▸ Requirements: Write out each line of the material below as a numbered list, leaving out the pictures and any blank lines.

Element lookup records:
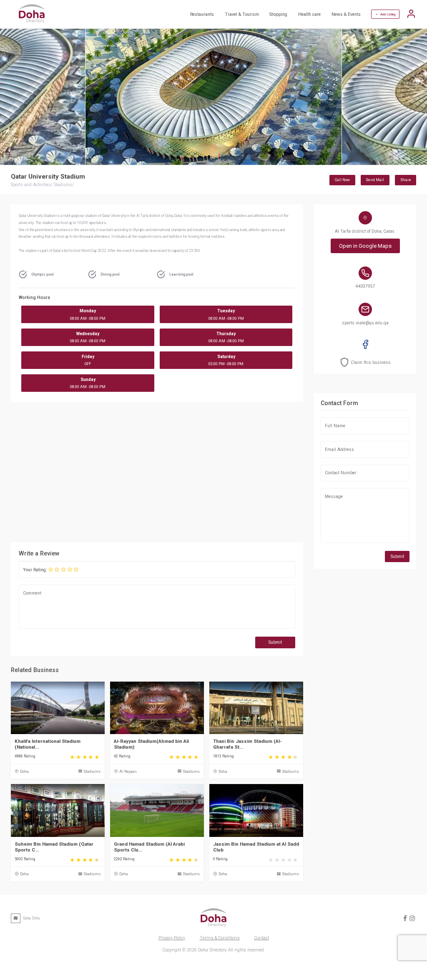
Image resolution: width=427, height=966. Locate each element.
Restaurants (202, 14)
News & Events (346, 14)
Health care (309, 14)
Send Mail (375, 180)
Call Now (342, 180)
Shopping (278, 14)
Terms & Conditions (220, 938)
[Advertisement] (157, 473)
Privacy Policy (171, 938)
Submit (275, 642)
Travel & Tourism (242, 14)
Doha (24, 771)
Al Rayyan (128, 771)
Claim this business (371, 362)
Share (405, 180)
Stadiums (91, 771)
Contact (261, 938)
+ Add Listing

▸ Exercise response:
1. Image resolution: width=427, height=966. Locate each element.
2. Restaurants (202, 14)
3. News & Events (346, 14)
4. Health care (309, 14)
5. Send Mail (375, 180)
6. Call Now (342, 180)
7. Shopping (278, 14)
8. Terms & Conditions (220, 938)
9. [Advertisement] (157, 473)
10. Privacy Policy (171, 938)
11. Submit (275, 642)
12. Travel & Tourism (242, 14)
13. Doha (24, 771)
14. Al Rayyan (128, 771)
15. Claim this business (371, 362)
16. Share (405, 180)
17. Stadiums (91, 771)
18. Contact (261, 938)
19. + Add Listing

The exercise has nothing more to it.